Matthieu: Having a CoE within an organization helps to define for the whole organization a unique methodology to follow in term of project qualification, data assessment, data model enrichment, data administration in the Data Hubs, guidelines (naming, ALM architecture, archiving), project documentation (admin, technical guides, project fact sheet) and thus capitalize easily all assets. 

It is also beneficial to have a CoE that provides projects with starter kit and core technical framework.

What's one piece of advice you would give to someone looking to develop a CoE?

Asslam: A CoE is the connection to the Connected Planning ecosystem. To drive the true capability of the xP&A and to deliver enterprise value and growth, basic foundational artifacts for the CoE should be determined and added as part of the roadmap from the get-go. From my experience, these include establishing the CoE charter, defining the change management protocol, and standardizing your model design approach (arsenal of reusable modules and reporting standards). Finally, creating an innovative internal community to collaborate and share knowledge freely where teammates are not judged and are encouraged to partner to solve business problems with a single source of data. 

While those are the initial essential ingredients, I would add:

  • Be persistent even with your smallest initiatives.
  • Be consistent with your cadence. 
  • Be patient with your growth. 

Matthieu: Define upstream what the objectives of your CoE will be (strategic or operational positioning or other). Clearly define a RACI between what the CoE will do and what the projects will do. According to the size of your organization, it’s also important to integrate the various teams involved around your Anaplan environment (data governance, enterprise architecture, security, integration teams), and do not hesitate to spend time explaining the methodology at the start of projects.

You also must not neglect the animation aspect of the community by organizing webinars, tech talks, etc., to introduce new features from the Anaplan roadmap and to collect project needs.

What are some of the most valuable skills you have learned along your journey to becoming a CoE Leader?

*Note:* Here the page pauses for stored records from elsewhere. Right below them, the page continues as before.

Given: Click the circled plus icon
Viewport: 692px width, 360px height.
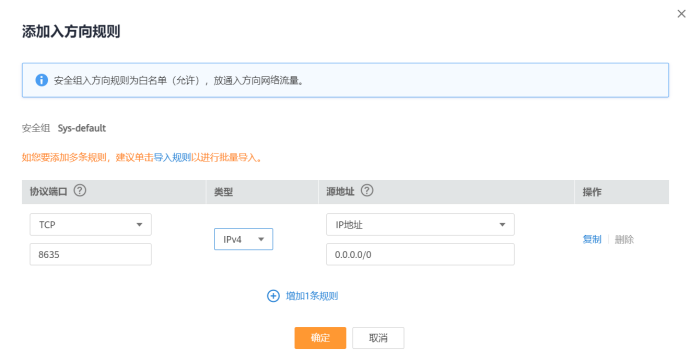Looking at the screenshot, I should (273, 296).
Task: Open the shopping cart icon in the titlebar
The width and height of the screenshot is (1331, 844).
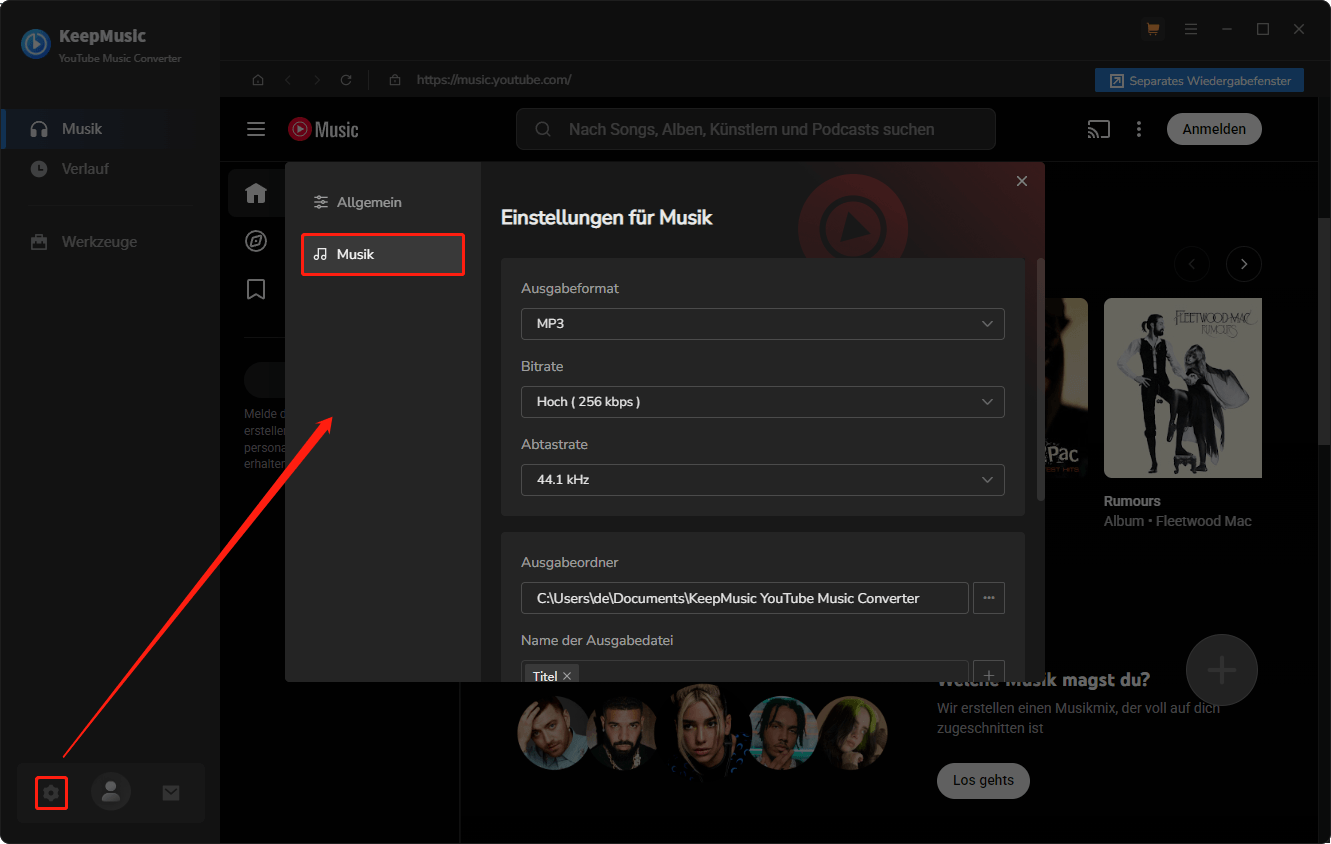Action: (1152, 29)
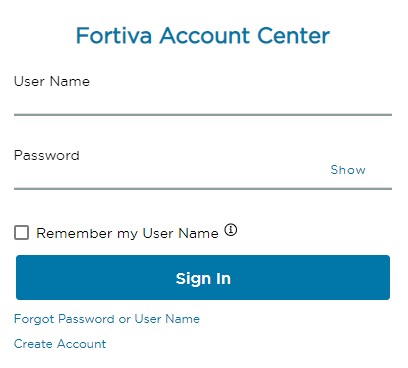Focus the User Name input field
The width and height of the screenshot is (408, 368).
[203, 103]
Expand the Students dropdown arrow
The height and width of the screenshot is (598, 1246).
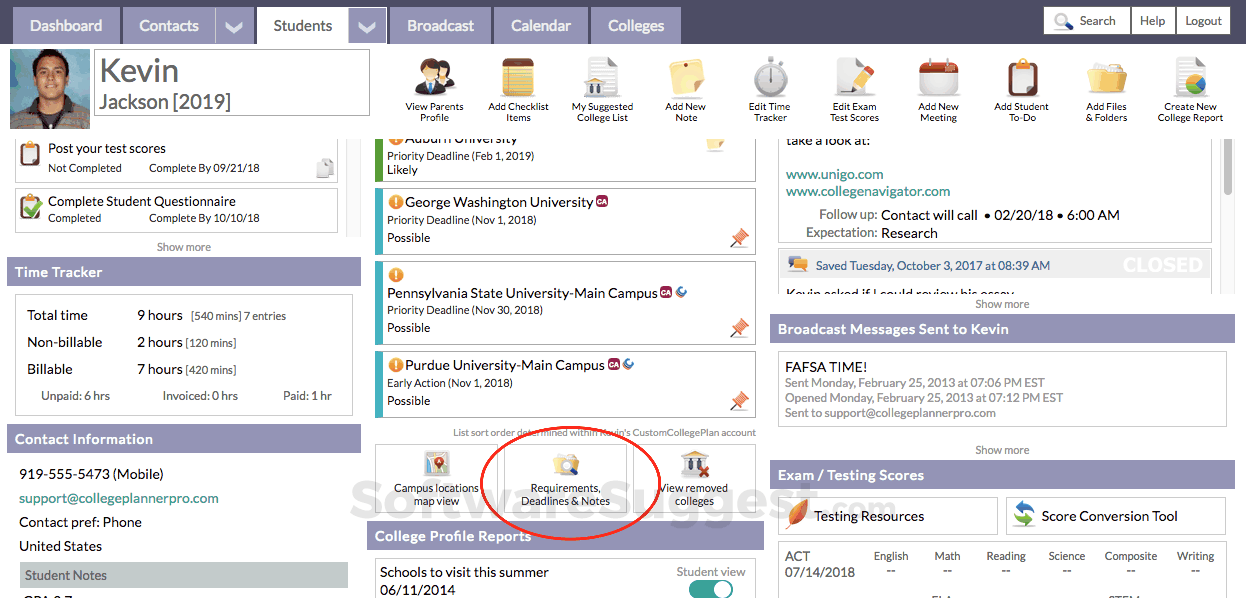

Asslam: As a CoE Leader one would imagine team management skills would be most valuable. However, I would add that self-management would be one of the skills I have mastered in my journey. It is inversely proportional to the productivity of the overall team — the more I manage my calendar in advance and plan my week, helps me to get my strategic work prioritized while still allowing enough time for other tasks. Especially during COVID, we all required some level of self-management to manage our work and family commitments. When working from home you need to know how to avoid distractions to stay productive and still manage family and kids responsibilities.

On the other hand, I am constantly working on delegation. I often find myself getting too involved in various detailed project discussions, where I get technically aligned in solution mode because I find it challenging and interesting. However, setting up standards, change management, and governance as a part of the CoE has helped me in improving delegation with much autonomy and clearly expected outcomes.

Matthieu: One of the most valuable skills learned is the resilience that is required to push the vision that the CoE leader wants to bring out. Also, communicating transparently and setting clear objectives are required skills even if they may go against some of the projects' desiderata. Finally, even though it may seem obvious, you have to trust your team by delegating tasks to them so that they can work on a variety of topics and develop their skills inside and outside of Anaplan. I encourage my team members to take initiative so that they can bring value and innovation.

Please join us in congratulating Asslam and Matthieu on their accomplishments!